[[ DATA UNDER STUDY, beginning ]]

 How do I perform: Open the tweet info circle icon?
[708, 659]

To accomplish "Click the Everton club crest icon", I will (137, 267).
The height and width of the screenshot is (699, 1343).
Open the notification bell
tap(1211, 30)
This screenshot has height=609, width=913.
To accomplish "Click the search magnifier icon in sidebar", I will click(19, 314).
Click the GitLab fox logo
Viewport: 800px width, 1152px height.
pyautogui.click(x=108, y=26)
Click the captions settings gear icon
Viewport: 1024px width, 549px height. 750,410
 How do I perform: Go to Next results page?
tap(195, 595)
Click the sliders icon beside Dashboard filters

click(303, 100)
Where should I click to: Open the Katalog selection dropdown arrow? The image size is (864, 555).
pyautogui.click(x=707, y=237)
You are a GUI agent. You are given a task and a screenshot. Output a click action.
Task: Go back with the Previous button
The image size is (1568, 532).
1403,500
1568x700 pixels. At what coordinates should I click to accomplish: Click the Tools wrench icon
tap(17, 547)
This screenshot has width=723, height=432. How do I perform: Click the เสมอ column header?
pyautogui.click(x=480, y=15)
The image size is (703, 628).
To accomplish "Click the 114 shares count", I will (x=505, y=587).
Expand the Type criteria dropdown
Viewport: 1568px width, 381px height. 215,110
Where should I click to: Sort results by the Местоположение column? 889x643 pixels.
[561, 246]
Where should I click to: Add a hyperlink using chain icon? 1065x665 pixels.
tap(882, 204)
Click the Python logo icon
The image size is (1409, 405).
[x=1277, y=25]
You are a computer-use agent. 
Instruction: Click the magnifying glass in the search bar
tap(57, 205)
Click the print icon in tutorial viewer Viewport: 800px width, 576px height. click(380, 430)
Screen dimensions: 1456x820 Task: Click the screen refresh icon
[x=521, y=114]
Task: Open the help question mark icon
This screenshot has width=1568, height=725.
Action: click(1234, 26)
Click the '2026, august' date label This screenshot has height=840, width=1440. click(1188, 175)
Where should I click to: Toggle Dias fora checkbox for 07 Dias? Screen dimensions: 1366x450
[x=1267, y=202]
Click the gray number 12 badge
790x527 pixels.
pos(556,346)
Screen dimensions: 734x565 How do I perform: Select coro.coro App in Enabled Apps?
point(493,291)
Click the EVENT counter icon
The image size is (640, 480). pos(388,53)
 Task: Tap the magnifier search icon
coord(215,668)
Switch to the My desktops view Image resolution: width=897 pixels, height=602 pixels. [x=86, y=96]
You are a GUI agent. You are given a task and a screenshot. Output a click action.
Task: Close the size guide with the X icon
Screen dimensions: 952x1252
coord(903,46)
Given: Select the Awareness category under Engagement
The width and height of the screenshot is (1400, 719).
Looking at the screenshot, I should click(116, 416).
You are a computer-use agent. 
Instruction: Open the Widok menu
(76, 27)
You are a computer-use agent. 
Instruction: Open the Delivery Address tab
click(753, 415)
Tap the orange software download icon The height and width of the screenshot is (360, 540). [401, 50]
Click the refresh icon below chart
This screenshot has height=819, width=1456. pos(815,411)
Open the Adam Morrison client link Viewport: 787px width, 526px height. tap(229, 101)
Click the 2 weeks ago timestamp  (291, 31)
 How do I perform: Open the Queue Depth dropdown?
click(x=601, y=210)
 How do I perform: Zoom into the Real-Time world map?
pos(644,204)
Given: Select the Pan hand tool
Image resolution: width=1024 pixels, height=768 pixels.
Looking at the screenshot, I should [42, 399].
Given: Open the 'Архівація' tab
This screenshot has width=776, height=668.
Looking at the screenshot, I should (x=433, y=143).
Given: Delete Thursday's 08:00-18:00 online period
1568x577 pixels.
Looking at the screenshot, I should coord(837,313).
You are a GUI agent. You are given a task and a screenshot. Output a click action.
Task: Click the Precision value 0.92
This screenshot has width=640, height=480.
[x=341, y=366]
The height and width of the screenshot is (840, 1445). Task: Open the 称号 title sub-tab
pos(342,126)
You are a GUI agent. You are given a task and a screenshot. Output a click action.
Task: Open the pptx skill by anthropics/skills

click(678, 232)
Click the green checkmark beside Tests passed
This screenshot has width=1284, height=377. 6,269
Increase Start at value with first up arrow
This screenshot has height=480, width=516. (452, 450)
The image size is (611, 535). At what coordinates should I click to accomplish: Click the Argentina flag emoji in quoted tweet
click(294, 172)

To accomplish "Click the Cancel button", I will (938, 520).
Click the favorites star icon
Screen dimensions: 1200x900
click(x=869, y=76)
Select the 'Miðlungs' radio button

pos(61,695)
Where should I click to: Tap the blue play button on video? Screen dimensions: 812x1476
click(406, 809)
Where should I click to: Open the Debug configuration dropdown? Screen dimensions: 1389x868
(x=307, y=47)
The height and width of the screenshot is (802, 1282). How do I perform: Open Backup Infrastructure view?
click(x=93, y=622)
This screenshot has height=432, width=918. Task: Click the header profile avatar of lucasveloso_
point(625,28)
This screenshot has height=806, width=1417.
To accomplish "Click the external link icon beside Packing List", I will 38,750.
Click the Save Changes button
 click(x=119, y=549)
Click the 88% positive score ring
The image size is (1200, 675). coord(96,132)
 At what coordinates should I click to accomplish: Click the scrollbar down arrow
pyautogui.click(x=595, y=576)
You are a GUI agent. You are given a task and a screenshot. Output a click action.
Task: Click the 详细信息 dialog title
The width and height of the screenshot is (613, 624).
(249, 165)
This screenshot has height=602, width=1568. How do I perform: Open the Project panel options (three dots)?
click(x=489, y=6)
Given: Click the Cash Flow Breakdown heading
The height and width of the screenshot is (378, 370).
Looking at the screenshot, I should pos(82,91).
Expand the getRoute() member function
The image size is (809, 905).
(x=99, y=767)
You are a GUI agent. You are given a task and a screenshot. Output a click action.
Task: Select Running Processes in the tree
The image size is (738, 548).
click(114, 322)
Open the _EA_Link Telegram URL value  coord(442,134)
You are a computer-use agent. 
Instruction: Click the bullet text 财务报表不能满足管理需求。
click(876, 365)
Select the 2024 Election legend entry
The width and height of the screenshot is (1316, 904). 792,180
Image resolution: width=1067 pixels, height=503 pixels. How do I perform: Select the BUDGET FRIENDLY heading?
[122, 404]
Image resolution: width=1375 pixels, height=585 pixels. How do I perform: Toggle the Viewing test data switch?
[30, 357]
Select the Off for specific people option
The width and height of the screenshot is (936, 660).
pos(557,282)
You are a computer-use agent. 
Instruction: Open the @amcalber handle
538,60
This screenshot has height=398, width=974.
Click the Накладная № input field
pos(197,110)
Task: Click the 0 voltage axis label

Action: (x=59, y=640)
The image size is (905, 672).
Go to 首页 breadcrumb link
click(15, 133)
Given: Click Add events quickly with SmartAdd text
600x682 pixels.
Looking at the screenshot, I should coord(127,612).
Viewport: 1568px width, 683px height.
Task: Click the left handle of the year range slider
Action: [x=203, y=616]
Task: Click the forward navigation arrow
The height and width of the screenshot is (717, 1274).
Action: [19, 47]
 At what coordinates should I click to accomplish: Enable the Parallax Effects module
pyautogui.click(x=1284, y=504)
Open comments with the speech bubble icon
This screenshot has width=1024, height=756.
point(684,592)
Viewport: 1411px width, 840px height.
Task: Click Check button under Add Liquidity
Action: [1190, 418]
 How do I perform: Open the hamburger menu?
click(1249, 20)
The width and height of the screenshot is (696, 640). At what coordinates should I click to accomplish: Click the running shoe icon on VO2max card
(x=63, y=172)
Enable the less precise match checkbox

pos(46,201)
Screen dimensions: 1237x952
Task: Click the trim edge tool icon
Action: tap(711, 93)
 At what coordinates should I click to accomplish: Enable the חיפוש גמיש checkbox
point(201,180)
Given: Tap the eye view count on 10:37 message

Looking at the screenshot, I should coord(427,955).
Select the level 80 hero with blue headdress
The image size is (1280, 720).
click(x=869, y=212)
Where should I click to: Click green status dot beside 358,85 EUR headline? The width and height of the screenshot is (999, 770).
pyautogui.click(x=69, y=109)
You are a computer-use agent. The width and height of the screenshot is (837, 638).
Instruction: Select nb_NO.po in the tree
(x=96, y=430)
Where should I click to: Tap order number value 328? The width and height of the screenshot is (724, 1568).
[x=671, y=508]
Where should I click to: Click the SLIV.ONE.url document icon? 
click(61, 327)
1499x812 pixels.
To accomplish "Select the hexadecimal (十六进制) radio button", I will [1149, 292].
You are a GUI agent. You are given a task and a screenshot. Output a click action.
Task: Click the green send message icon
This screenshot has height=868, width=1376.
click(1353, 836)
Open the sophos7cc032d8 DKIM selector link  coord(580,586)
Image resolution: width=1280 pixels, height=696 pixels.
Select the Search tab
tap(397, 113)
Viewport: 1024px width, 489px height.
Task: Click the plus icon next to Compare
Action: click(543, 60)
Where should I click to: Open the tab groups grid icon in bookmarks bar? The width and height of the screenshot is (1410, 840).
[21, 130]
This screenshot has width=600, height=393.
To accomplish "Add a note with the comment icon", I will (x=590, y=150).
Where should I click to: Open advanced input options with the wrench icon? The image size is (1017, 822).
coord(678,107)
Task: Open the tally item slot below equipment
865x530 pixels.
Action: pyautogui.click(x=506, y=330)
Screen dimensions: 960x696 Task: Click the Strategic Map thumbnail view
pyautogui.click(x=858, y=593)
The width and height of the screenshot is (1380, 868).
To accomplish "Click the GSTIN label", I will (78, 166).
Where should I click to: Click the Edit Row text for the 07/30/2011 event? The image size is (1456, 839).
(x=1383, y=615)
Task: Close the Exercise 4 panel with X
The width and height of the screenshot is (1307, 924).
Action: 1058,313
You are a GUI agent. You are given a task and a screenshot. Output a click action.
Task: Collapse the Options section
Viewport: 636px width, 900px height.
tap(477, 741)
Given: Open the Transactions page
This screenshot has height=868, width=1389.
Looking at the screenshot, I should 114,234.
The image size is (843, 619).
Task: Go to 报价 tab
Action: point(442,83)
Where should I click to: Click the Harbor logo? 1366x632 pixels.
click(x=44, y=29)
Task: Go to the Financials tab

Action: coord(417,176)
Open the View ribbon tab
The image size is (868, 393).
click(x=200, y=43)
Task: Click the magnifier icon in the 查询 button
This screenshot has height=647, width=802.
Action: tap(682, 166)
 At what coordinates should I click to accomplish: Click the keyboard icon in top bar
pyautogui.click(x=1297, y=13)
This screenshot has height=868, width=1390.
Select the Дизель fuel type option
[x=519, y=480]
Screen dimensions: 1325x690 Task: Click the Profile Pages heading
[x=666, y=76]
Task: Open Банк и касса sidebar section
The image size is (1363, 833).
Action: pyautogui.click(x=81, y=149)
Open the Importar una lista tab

[[ DATA UNDER STUDY, end ]]

:: WHAT YOU SHOULD DO ::
Filter the entries down to the lines with the word "sidebar" in them.

:: WORKED SOLUTION ::
To accomplish "Click the search magnifier icon in sidebar", I will click(19, 314).
Task: Open Банк и касса sidebar section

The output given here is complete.